- Sheet music cover (cropped)
- Music: Arthur Schwartz
- Lyrics: Howard Dietz
- Book: Howard Dietz
- Productions: 1937 Broadway

= Between the Devil =

Between the Devil is a musical comedy with book and lyrics by Howard Dietz and music by Arthur Schwartz.

==Production and background==
The musical opened in pre-Broadway tryouts in New Haven and Philadelphia in October 1937. The original plot had the leading man, Jack Buchanan, as an Englishman who married two women at the same time. The plot was changed to have Buchanan marry the second wife only because he thought his first wife had died. Produced by Lee Shubert and J. J. Shubert, the Broadway production opened on December 22, 1937, at the Imperial Theatre and closed on March 12, 1938, after 93 performances. The production was staged by Hassard Short, the book was staged by John Hayden, and dances and principals' numbers were staged by Robert Alton. The cast starred Jack Buchanan as Peter Anthony and Pierre Antoine, Evelyn Laye as Natalie Rives, Adele Dixon as Claudette Gilbert, and Charles Walters as Freddie Hill.

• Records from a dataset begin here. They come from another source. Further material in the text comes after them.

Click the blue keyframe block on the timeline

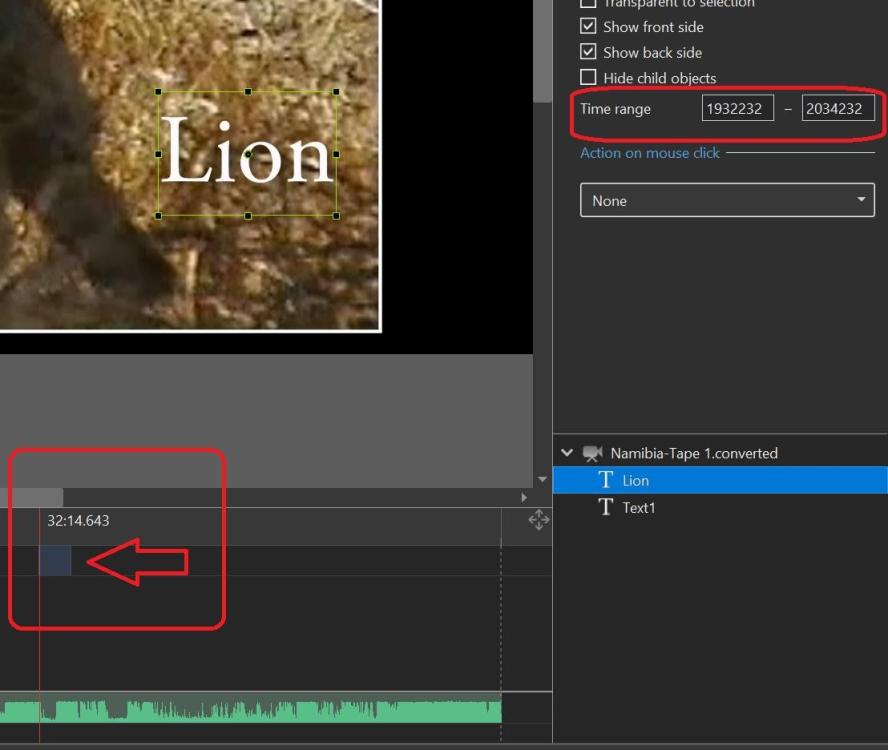pyautogui.click(x=55, y=561)
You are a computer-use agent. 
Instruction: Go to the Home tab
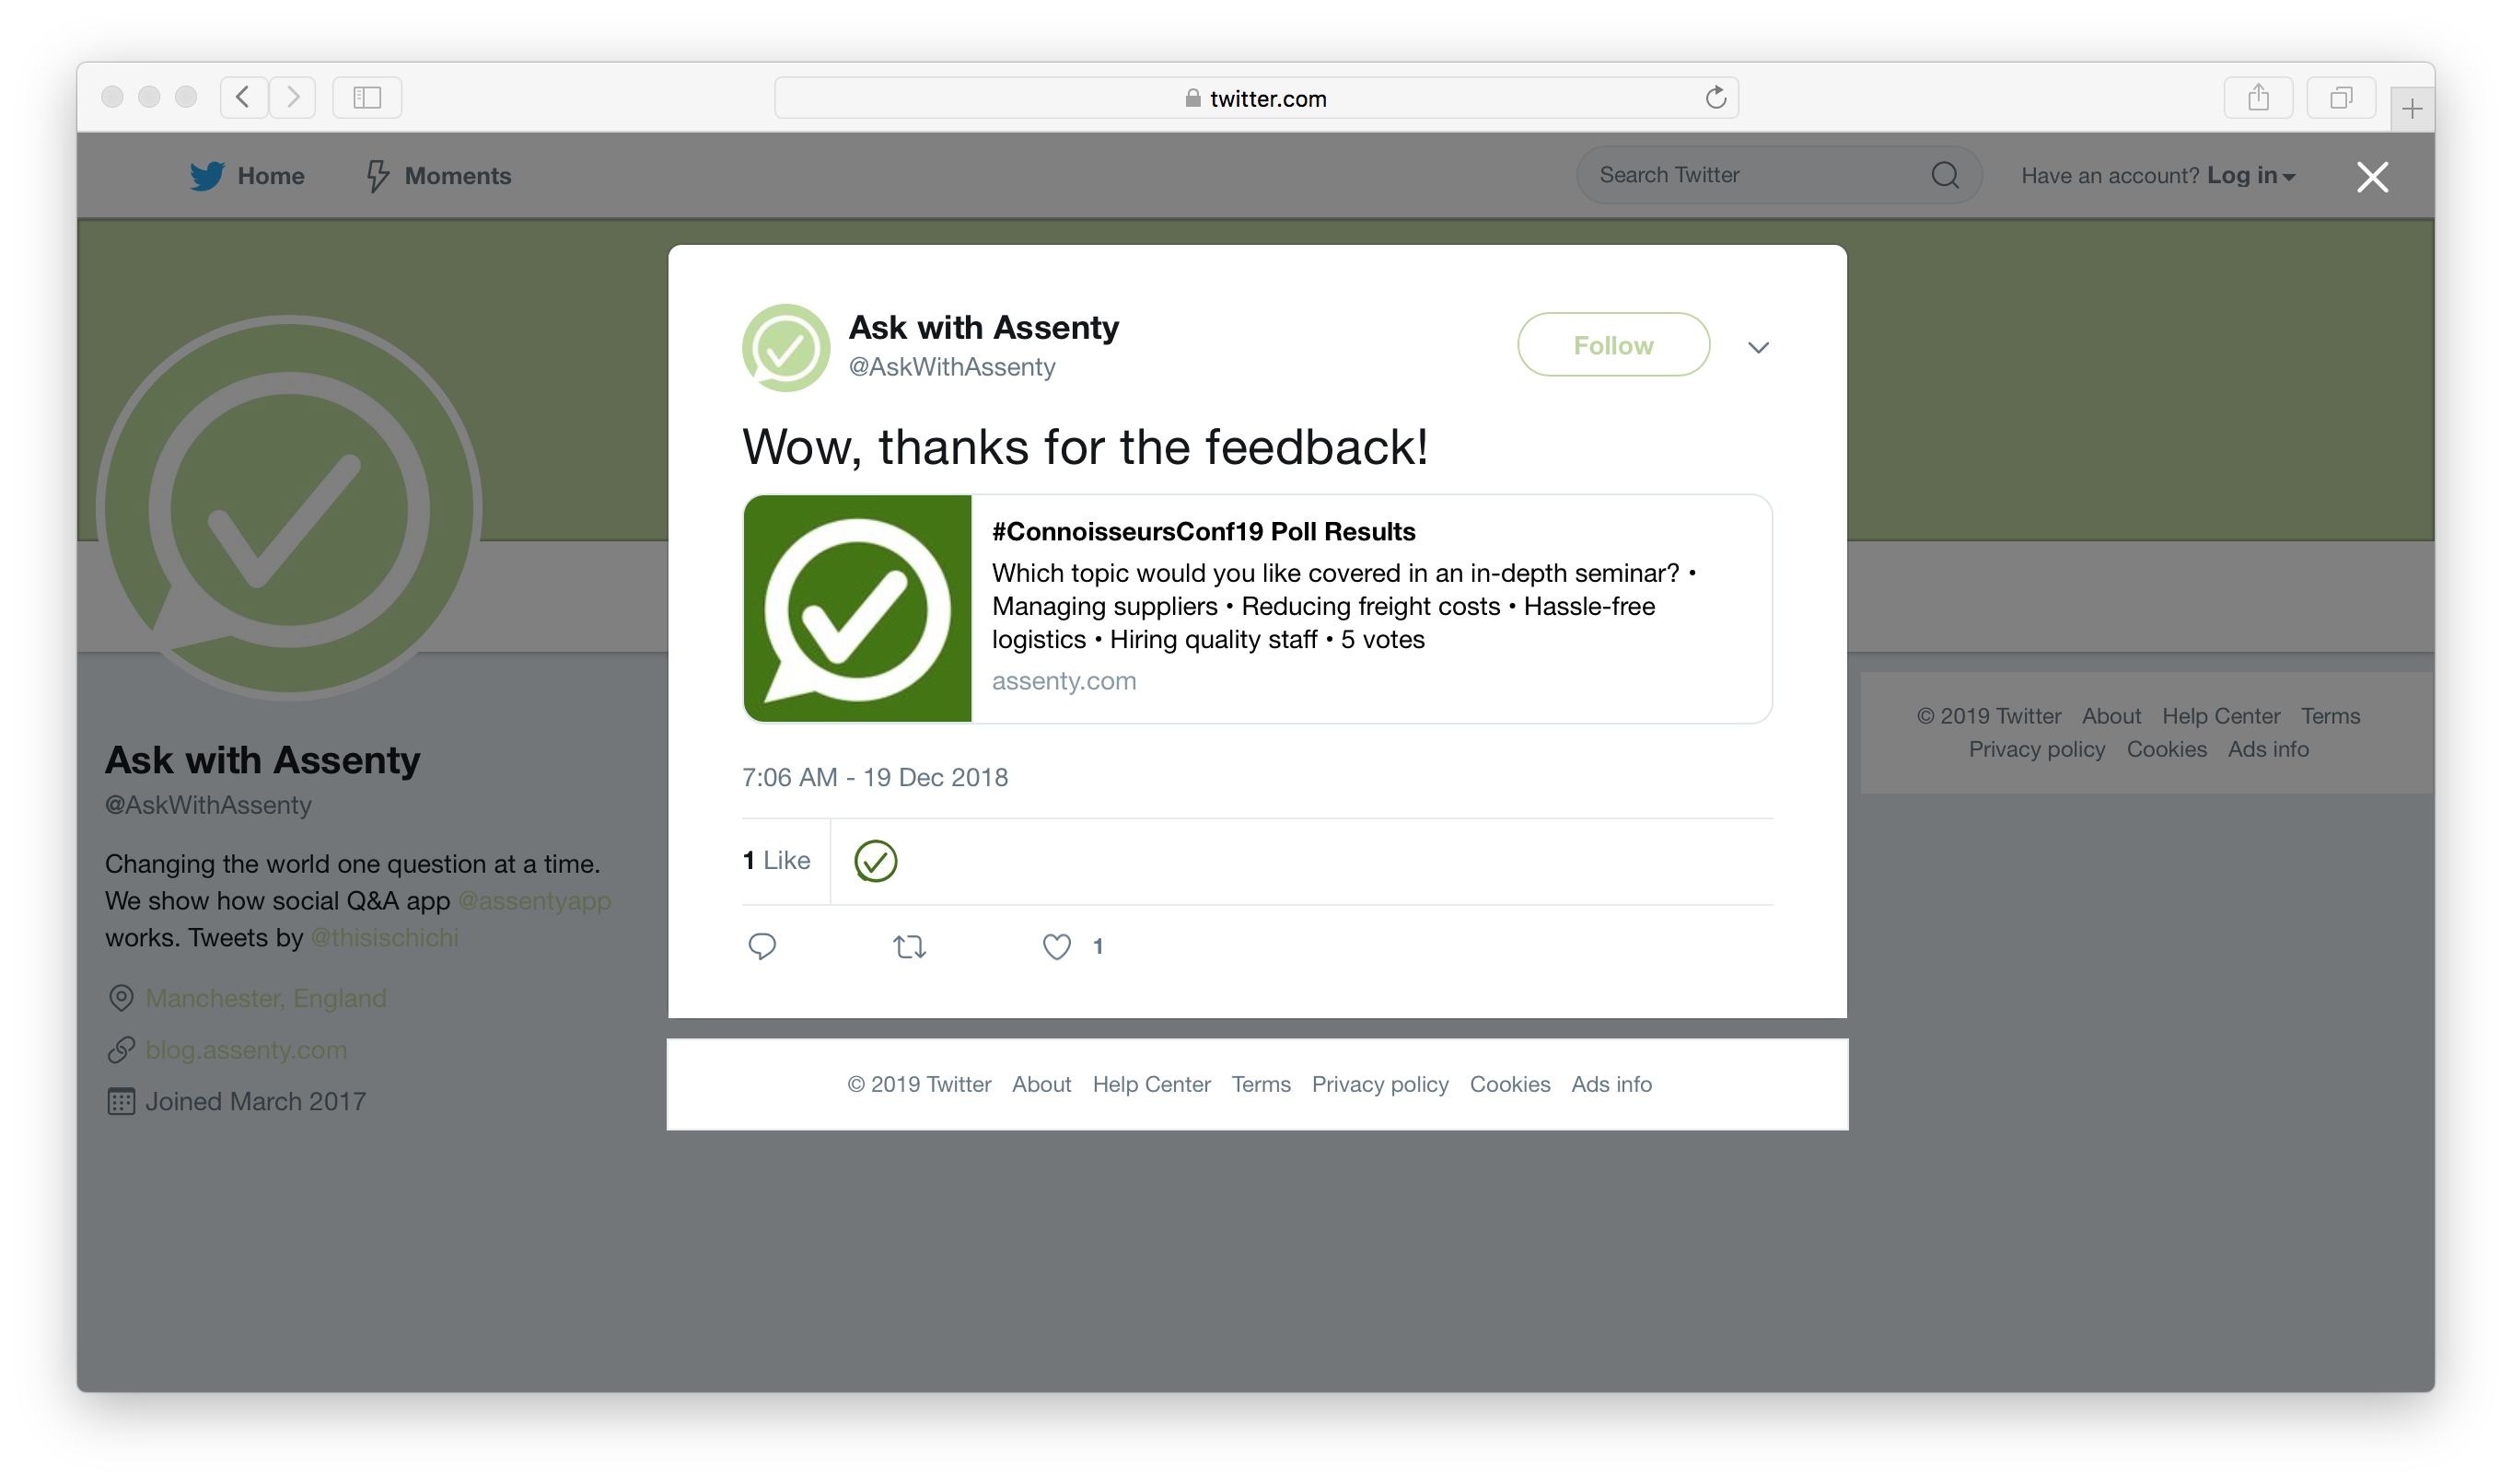(247, 176)
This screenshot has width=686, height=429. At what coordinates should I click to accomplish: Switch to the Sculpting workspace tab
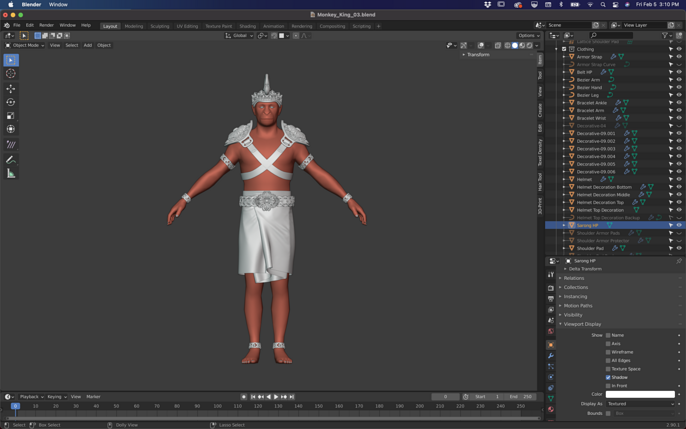pos(160,26)
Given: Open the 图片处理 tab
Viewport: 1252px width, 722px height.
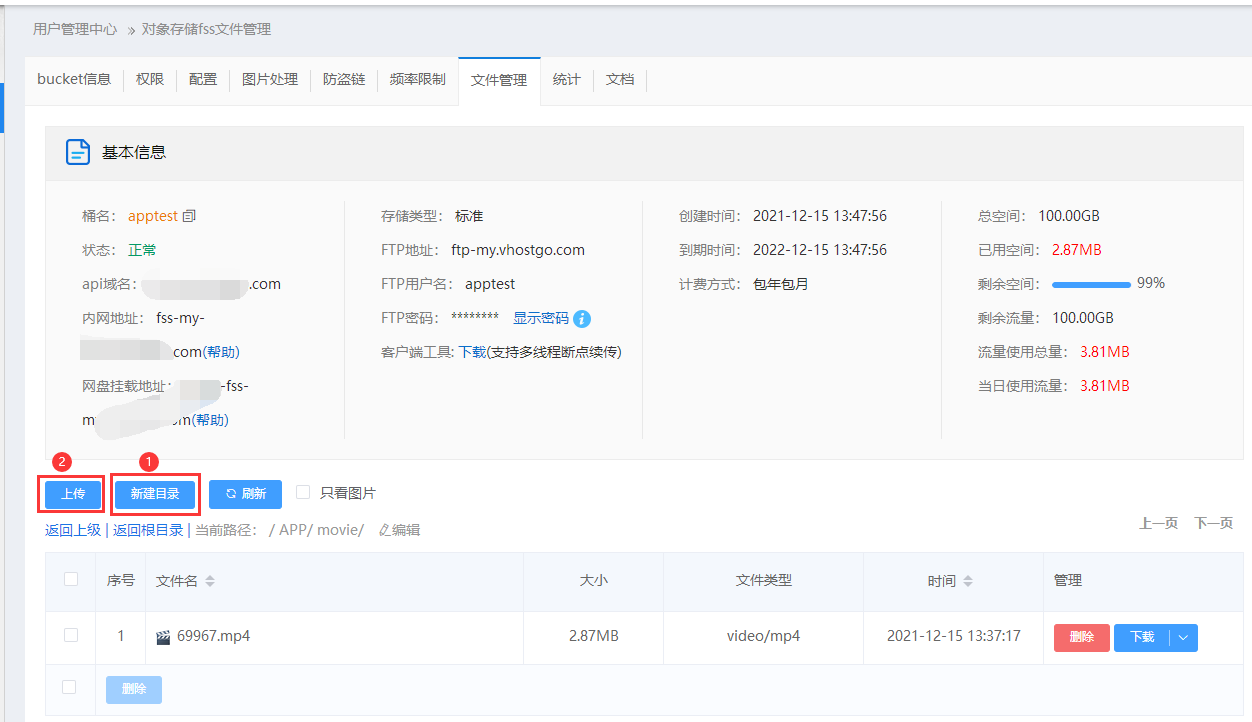Looking at the screenshot, I should [270, 79].
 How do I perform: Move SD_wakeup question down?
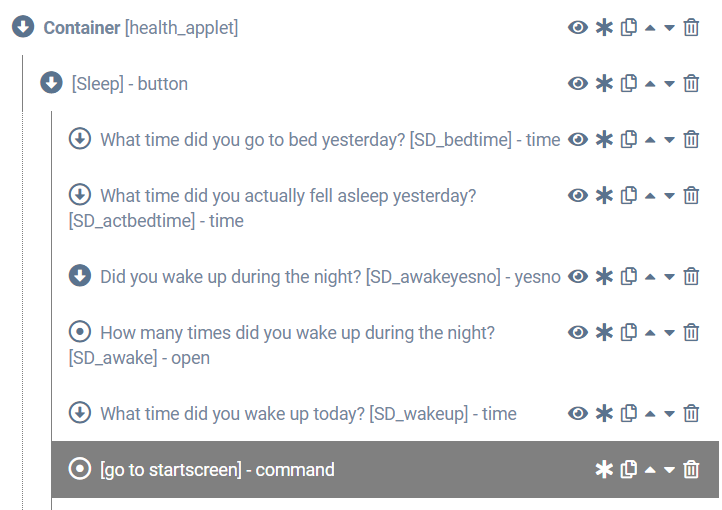pos(670,413)
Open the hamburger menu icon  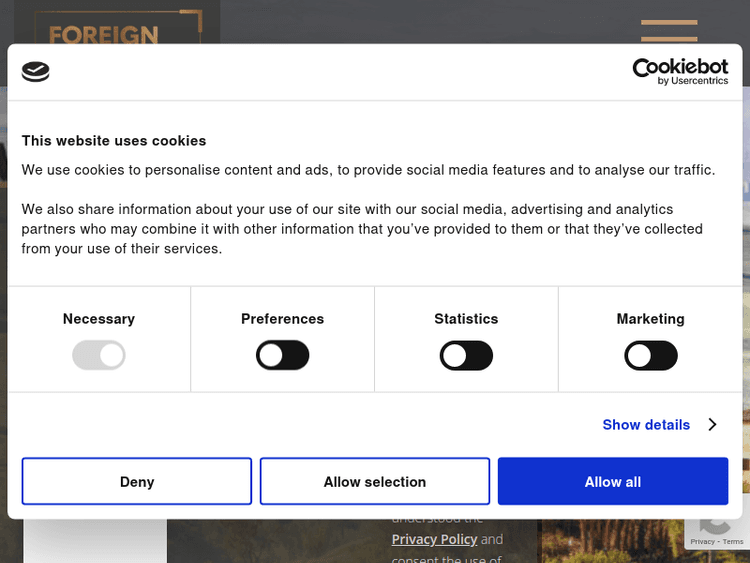coord(669,30)
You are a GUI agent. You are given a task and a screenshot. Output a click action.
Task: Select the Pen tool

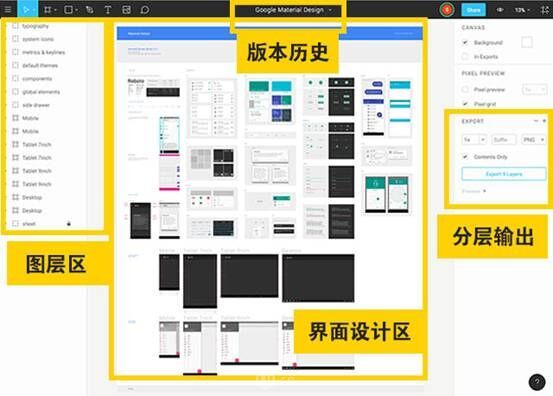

The show was only a moderate success but introduced the songs "By Myself" and "Triplets", both of which were used 16 years later in the 1953 film, The Band Wagon, which also starred Buchanan. The song "By Myself" was also covered by Leonard Nimoy 14 years after the movie (and included on his second album Two Sides of Leonard Nimoy) in 1968. It was also recorded by Polly Bergen in 1958.

==Songs==

Act I
- I See Your Face Before Me - Natalie Rives
- I See Your Face Before Me (Reprise) - Claudette Gilbert
- The Night Before the Morning After - Freddie Hill and The Debonaires
- Don't Go Away, Monsieur - Claudette Gilbert and Pierre Antoine
- Experience - Pierre Antoine
- Five O’Clock - Annabelle Scott and The Debonaires
- The Cocktail - Ensemble
- Triplets - The Tune Twisters
- Fly By Night - Ensemble
- You Have Everything - Freddie Hill and Annabelle Scott
- Bye Bye Butterfly Lover - Natalie Rives, The Debonaires and Boys
- Celina Couldn't Say No - Claudette Gilbert, Natalie Rives and Ensemble

Act II
- Front Page News - Ensemble
- Why Did You Do It? - Natalie Rives and Ensemble
- By Myself - Pierre Antoine
- The Gendarme - Pierre Antoine and Claudette Gilbert
- The Gendarme (Reprise) - Claudette Gilbert and Raymond Mauroís
- I'm Against Rhythm - Freddie Hill and Annabelle Scott

==Critical response==
In The New York Times, reviewer Brooks Atkinson praised the performers, with Buchanan distinguishing himself in the solo 'By Myself', Miss Laye "still retains her ranking as a blonde goddess", and Miss Dixon "stimulating in a more earthly style of conquest". He wrote of the musical: "If it were not for the book, 'Beyond the Devil' would probably look and sound as frisky as it pretends to be. But, oh these bigamists! Oh, these wicked Parisian chanteuses! Oh, these improper situations! Oh!"